Making a generative AI program “hallucinate” is not difficult. Sometimes, all you need to do is ask it a question. While AI chatbots spouting nonsense can range from “charming” to “obnoxious” in everyday life, the stakes are much higher in the medical field, where patients’ lives can hang in the balance. To keep medical AIs from hallucinating, developers might have to do something counterintuitive, and limit what the programs can learn.
Simon Arkell, CEO and cofounder of Synthetica Bio, touched on this issue during Techonomy’s recent Accelerate Health: Pioneering Solutions for a Healthier Society conference. Arkell joined Wensheng Fan, CEO of Spectral AI, as well as Solomon Wilcots, sports health leader at Russo Partners, for a discussion called “AI’s Medical Odyssey: How Technology Is Rewriting the Healthcare Story.” Naturally, generative AI’s penchant for misinformation was a salient Topic.

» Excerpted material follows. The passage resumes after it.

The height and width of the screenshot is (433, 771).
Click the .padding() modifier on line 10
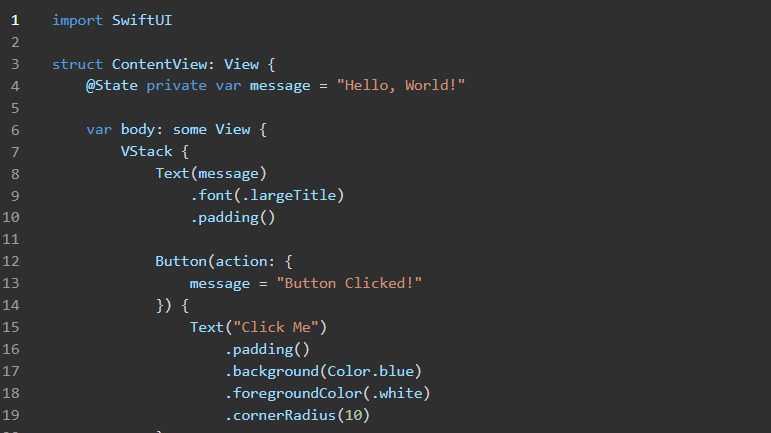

To start, Arkell gave a brief refresher on what an AI hallucination is:
“As you may have seen, this technology, if you ask it something about yourself or something you know a lot about, it’s going to come back very confidently and give you the answer,” he said. “And it may be wrong, but it’s going to act really confident, like it’s 100% right.” He then asked the audience to imagine what might happen if a medical AI recommended a “confident but wrong” course of treatment for a lung cancer patient.